## Source data
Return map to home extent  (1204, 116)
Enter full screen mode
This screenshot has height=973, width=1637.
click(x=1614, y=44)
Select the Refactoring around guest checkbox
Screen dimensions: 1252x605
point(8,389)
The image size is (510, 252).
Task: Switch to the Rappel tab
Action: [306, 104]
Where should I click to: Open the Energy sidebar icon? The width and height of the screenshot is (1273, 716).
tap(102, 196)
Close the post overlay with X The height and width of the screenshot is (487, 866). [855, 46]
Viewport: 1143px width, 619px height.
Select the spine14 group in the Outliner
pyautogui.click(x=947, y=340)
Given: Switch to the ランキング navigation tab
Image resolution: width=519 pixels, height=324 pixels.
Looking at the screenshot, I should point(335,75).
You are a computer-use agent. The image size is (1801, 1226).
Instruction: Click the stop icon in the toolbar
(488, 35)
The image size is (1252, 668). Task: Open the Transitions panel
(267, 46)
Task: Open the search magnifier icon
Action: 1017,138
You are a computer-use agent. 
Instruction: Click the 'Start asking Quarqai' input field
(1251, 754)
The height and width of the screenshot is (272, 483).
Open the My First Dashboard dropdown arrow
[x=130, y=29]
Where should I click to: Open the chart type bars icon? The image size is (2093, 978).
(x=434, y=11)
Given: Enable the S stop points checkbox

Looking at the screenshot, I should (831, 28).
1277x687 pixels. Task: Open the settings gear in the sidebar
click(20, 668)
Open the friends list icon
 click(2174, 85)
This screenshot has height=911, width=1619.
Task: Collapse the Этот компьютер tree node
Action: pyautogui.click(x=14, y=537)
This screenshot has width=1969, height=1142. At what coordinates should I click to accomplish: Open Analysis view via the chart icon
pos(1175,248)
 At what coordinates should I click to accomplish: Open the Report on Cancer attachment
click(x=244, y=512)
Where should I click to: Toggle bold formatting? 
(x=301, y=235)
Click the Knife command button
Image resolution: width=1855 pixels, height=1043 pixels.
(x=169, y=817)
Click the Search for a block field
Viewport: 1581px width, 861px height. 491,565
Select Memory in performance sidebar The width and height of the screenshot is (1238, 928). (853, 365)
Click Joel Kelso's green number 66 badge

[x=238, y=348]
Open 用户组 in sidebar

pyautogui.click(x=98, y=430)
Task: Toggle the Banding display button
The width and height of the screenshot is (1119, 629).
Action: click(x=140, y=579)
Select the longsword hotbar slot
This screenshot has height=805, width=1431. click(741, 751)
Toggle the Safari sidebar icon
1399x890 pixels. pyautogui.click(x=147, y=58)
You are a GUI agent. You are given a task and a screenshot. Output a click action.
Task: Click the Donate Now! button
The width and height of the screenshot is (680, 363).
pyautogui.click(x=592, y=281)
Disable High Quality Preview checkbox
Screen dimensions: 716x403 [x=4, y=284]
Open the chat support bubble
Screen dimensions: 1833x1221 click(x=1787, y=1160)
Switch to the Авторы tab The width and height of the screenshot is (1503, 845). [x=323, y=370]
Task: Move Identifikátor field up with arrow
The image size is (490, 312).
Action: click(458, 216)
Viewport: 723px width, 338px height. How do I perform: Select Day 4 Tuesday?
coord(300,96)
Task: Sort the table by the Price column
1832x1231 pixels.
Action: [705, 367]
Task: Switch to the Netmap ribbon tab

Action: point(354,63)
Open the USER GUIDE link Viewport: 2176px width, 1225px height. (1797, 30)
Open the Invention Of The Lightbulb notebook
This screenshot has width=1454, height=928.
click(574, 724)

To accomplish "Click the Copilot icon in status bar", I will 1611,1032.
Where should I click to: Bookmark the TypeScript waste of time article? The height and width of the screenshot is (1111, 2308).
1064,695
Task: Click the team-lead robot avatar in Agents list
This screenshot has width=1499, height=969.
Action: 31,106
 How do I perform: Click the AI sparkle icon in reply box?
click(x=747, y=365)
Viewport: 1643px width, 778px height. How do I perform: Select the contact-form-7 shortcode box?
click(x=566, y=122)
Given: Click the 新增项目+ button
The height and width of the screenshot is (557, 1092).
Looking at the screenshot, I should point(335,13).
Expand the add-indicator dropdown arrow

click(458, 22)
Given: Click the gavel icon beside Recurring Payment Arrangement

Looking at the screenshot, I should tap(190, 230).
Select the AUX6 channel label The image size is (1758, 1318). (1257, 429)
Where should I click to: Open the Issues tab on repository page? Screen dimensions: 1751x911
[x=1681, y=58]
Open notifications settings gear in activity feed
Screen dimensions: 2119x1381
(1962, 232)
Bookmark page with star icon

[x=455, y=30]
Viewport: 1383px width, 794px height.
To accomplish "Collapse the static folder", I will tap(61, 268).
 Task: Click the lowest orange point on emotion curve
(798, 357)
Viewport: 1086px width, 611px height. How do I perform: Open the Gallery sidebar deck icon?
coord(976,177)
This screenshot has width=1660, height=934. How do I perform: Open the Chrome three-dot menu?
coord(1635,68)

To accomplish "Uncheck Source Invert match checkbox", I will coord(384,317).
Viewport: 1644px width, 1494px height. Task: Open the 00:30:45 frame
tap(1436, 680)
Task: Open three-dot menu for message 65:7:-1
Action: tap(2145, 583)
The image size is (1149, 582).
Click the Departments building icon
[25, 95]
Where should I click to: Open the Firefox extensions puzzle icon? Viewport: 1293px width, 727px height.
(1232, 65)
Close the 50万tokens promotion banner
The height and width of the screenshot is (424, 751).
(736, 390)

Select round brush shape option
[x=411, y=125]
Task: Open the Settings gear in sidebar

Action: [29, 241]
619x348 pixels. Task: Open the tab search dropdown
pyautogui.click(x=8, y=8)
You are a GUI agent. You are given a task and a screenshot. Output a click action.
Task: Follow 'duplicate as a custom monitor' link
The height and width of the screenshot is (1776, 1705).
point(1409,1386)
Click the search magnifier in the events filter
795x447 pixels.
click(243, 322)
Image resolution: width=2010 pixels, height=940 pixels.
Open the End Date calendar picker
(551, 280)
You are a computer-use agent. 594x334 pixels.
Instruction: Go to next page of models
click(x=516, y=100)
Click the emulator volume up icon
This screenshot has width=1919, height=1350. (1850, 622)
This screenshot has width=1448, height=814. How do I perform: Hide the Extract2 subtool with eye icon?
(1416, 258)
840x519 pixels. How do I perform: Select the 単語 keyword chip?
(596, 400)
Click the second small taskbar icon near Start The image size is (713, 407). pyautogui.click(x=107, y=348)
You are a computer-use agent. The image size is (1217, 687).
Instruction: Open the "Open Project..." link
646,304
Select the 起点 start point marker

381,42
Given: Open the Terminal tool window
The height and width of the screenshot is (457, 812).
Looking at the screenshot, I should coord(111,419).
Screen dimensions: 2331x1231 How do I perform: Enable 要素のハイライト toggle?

## Exercise objective
Reproduce each entry above exactly, keeping every character.

## Expected answer
Return map to home extent  (1204, 116)
Enter full screen mode
This screenshot has height=973, width=1637.
click(x=1614, y=44)
Select the Refactoring around guest checkbox
Screen dimensions: 1252x605
point(8,389)
The image size is (510, 252).
Task: Switch to the Rappel tab
Action: [306, 104]
Where should I click to: Open the Energy sidebar icon? The width and height of the screenshot is (1273, 716).
tap(102, 196)
Close the post overlay with X The height and width of the screenshot is (487, 866). [855, 46]
Viewport: 1143px width, 619px height.
Select the spine14 group in the Outliner
pyautogui.click(x=947, y=340)
Given: Switch to the ランキング navigation tab
Image resolution: width=519 pixels, height=324 pixels.
Looking at the screenshot, I should point(335,75).
You are a computer-use agent. The image size is (1801, 1226).
Instruction: Click the stop icon in the toolbar
(488, 35)
The image size is (1252, 668). Task: Open the Transitions panel
(267, 46)
Task: Open the search magnifier icon
Action: 1017,138
You are a computer-use agent. 
Instruction: Click the 'Start asking Quarqai' input field
(1251, 754)
The height and width of the screenshot is (272, 483).
Open the My First Dashboard dropdown arrow
[x=130, y=29]
Where should I click to: Open the chart type bars icon? The image size is (2093, 978).
(x=434, y=11)
Given: Enable the S stop points checkbox

Looking at the screenshot, I should (831, 28).
1277x687 pixels. Task: Open the settings gear in the sidebar
click(20, 668)
Open the friends list icon
 click(2174, 85)
This screenshot has height=911, width=1619.
Task: Collapse the Этот компьютер tree node
Action: pyautogui.click(x=14, y=537)
This screenshot has width=1969, height=1142. At what coordinates should I click to accomplish: Open Analysis view via the chart icon
pos(1175,248)
 At what coordinates should I click to accomplish: Open the Report on Cancer attachment
click(x=244, y=512)
Where should I click to: Toggle bold formatting? 
(x=301, y=235)
Click the Knife command button
Image resolution: width=1855 pixels, height=1043 pixels.
(x=169, y=817)
Click the Search for a block field
Viewport: 1581px width, 861px height. 491,565
Select Memory in performance sidebar The width and height of the screenshot is (1238, 928). (853, 365)
Click Joel Kelso's green number 66 badge

[x=238, y=348]
Open 用户组 in sidebar

pyautogui.click(x=98, y=430)
Task: Toggle the Banding display button
The width and height of the screenshot is (1119, 629).
Action: click(x=140, y=579)
Select the longsword hotbar slot
This screenshot has height=805, width=1431. click(741, 751)
Toggle the Safari sidebar icon
1399x890 pixels. pyautogui.click(x=147, y=58)
You are a GUI agent. You are given a task and a screenshot. Output a click action.
Task: Click the Donate Now! button
The width and height of the screenshot is (680, 363).
pyautogui.click(x=592, y=281)
Disable High Quality Preview checkbox
Screen dimensions: 716x403 [x=4, y=284]
Open the chat support bubble
Screen dimensions: 1833x1221 click(x=1787, y=1160)
Switch to the Авторы tab The width and height of the screenshot is (1503, 845). [x=323, y=370]
Task: Move Identifikátor field up with arrow
The image size is (490, 312).
Action: click(458, 216)
Viewport: 723px width, 338px height. How do I perform: Select Day 4 Tuesday?
coord(300,96)
Task: Sort the table by the Price column
1832x1231 pixels.
Action: [705, 367]
Task: Switch to the Netmap ribbon tab

Action: point(354,63)
Open the USER GUIDE link Viewport: 2176px width, 1225px height. (1797, 30)
Open the Invention Of The Lightbulb notebook
This screenshot has width=1454, height=928.
click(574, 724)

To accomplish "Click the Copilot icon in status bar", I will 1611,1032.
Where should I click to: Bookmark the TypeScript waste of time article? The height and width of the screenshot is (1111, 2308).
1064,695
Task: Click the team-lead robot avatar in Agents list
This screenshot has width=1499, height=969.
Action: 31,106
 How do I perform: Click the AI sparkle icon in reply box?
click(x=747, y=365)
Viewport: 1643px width, 778px height. How do I perform: Select the contact-form-7 shortcode box?
click(x=566, y=122)
Given: Click the 新增项目+ button
The height and width of the screenshot is (557, 1092).
Looking at the screenshot, I should point(335,13).
Expand the add-indicator dropdown arrow

click(458, 22)
Given: Click the gavel icon beside Recurring Payment Arrangement

Looking at the screenshot, I should tap(190, 230).
Select the AUX6 channel label The image size is (1758, 1318). (1257, 429)
Where should I click to: Open the Issues tab on repository page? Screen dimensions: 1751x911
[x=1681, y=58]
Open notifications settings gear in activity feed
Screen dimensions: 2119x1381
(1962, 232)
Bookmark page with star icon

[x=455, y=30]
Viewport: 1383px width, 794px height.
To accomplish "Collapse the static folder", I will tap(61, 268).
 Task: Click the lowest orange point on emotion curve
(798, 357)
Viewport: 1086px width, 611px height. How do I perform: Open the Gallery sidebar deck icon?
coord(976,177)
This screenshot has width=1660, height=934. How do I perform: Open the Chrome three-dot menu?
coord(1635,68)

To accomplish "Uncheck Source Invert match checkbox", I will coord(384,317).
Viewport: 1644px width, 1494px height. Task: Open the 00:30:45 frame
tap(1436, 680)
Task: Open three-dot menu for message 65:7:-1
Action: tap(2145, 583)
The image size is (1149, 582).
Click the Departments building icon
[25, 95]
Where should I click to: Open the Firefox extensions puzzle icon? Viewport: 1293px width, 727px height.
(1232, 65)
Close the 50万tokens promotion banner
The height and width of the screenshot is (424, 751).
(736, 390)

Select round brush shape option
[x=411, y=125]
Task: Open the Settings gear in sidebar

Action: [29, 241]
619x348 pixels. Task: Open the tab search dropdown
pyautogui.click(x=8, y=8)
You are a GUI agent. You are given a task and a screenshot. Output a click action.
Task: Follow 'duplicate as a custom monitor' link
The height and width of the screenshot is (1776, 1705).
point(1409,1386)
Click the search magnifier in the events filter
795x447 pixels.
click(243, 322)
Image resolution: width=2010 pixels, height=940 pixels.
Open the End Date calendar picker
(551, 280)
You are a computer-use agent. 594x334 pixels.
Instruction: Go to next page of models
click(x=516, y=100)
Click the emulator volume up icon
This screenshot has width=1919, height=1350. (1850, 622)
This screenshot has width=1448, height=814. How do I perform: Hide the Extract2 subtool with eye icon?
(1416, 258)
840x519 pixels. How do I perform: Select the 単語 keyword chip?
(596, 400)
Click the second small taskbar icon near Start The image size is (713, 407). pyautogui.click(x=107, y=348)
You are a computer-use agent. The image size is (1217, 687).
Instruction: Open the "Open Project..." link
646,304
Select the 起点 start point marker

381,42
Given: Open the Terminal tool window
The height and width of the screenshot is (457, 812).
Looking at the screenshot, I should coord(111,419).
Screen dimensions: 2331x1231 How do I perform: Enable 要素のハイライト toggle?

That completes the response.